Two-year fight to moor houseboat on lake fails

Ian Horsham stands in front of his houseboat in 2022. Now it sits on the back of a truck as Mr...
Ian Horsham stands in front of his houseboat in 2022. Now it sits on the back of a truck as Mr Horsham hopes he can sell it after his bid to launch the houseboat on Lake Dunstan failed again. PHOTOS: ODT FILES/SHANNON THOMSON
An Invercargill man’s dream of floating a houseboat on Lake Dunstan has been sunk.

Ian Horsham said the two-year legal battle to launch his 86sqm houseboat — an out-of-the-box solution for holidays after the closure of the Cromwell Holiday Park — had broken him.

He had now listed the houseboat for sale after a Land Information New Zealand (Linz) rehearing last month resulted in his application for a mooring licence being declined and he needed to move it off the property on which it was being stored, he said.
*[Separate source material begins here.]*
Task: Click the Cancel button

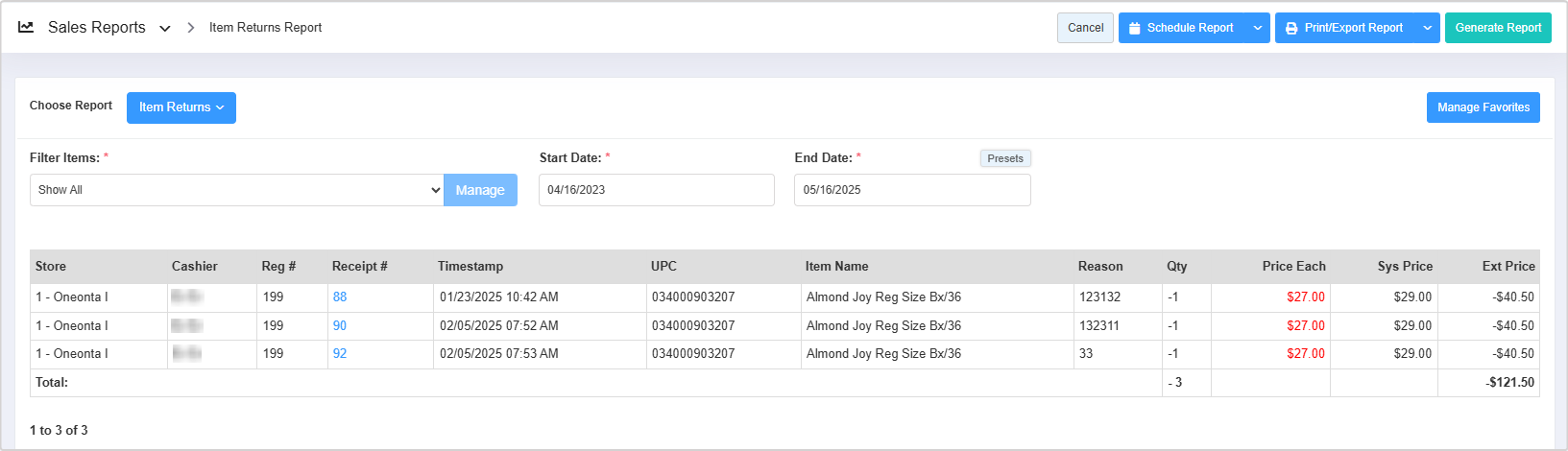Action: [x=1085, y=28]
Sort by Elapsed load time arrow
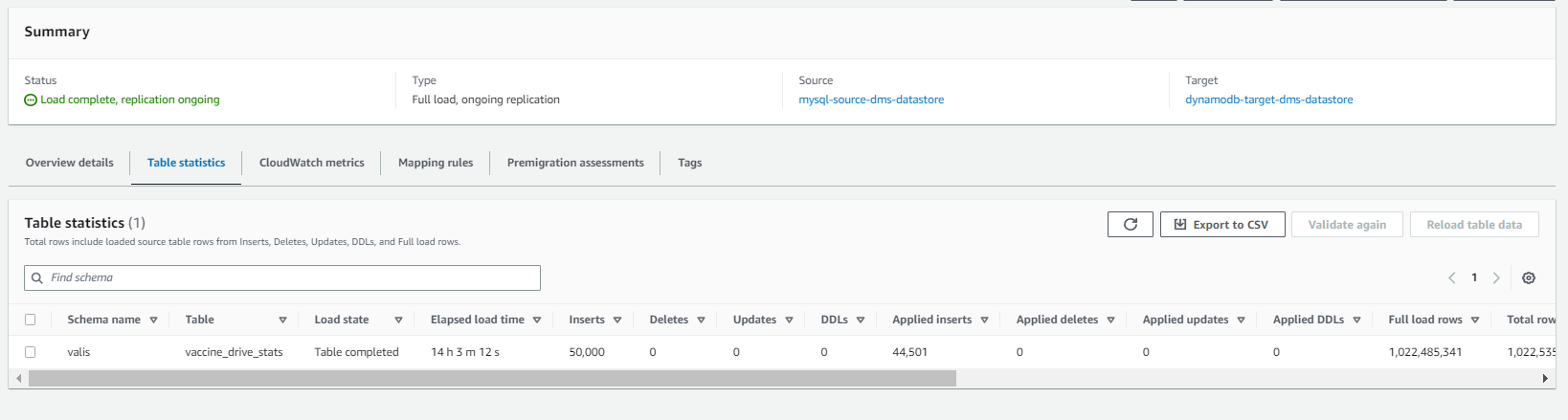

Mr Horsham has been fighting the Central Otago District Council (CODC) and Linz since 2022 for permission to launch his houseboat on Lake Dunstan in a small cove near Pisa Moorings and Lowburn.

That is after the two years he spent working through consents and application processes.

Ownership of the lake bed lies with Linz, while the CODC is responsible for the lake surface, requiring both authorities to grant permission.

In July 2021 the district council granted Mr Horsham resource consent, but in March 2022, days prior to transporting the houseboat from Southland, he was issued a court injunction preventing its launch.

The CODC disputed the houseboat’s status as a vessel, instead deeming it a structure.

At the same time Linz said Mr Horsham had not been issued a mooring licence to install the four moorings he had placed on the lake bed.

Since then he has been fighting both Linz and the CODC to get the permission he says was granted.

The whole ordeal had been a "real nightmare", Mr Horsham said.

"If I’d known this right from the word go I’d never have gone ahead with it." he said.

"It really, really ripped my guts out, my heart out, all that hard work and from the word go they gave me consent to do it and I walk away with nothing now."

The houseboat had cost about $80,000 to build — plus the hours it took to build it — as well as $20,000 in consent and legal fees.

Now he was having to pay for it to sit in a yard on a truck until he could sell it.

"I want to walk away from it now. It hurts so much. They’ve treated me like rubbish."

Linz acting head of Crown property James Holborow said last month the Commissioner for Crown Lands declined Mr Horsham’s application for a mooring licence under section 75 of the Land Act.

Considering the land’s status, the fact there were no moorings for private vessels on the Crown land bed of Lake Dunstan, and other potential uses, the Commissioner concluded allowing a houseboat to be moored at this location was not in the public interest.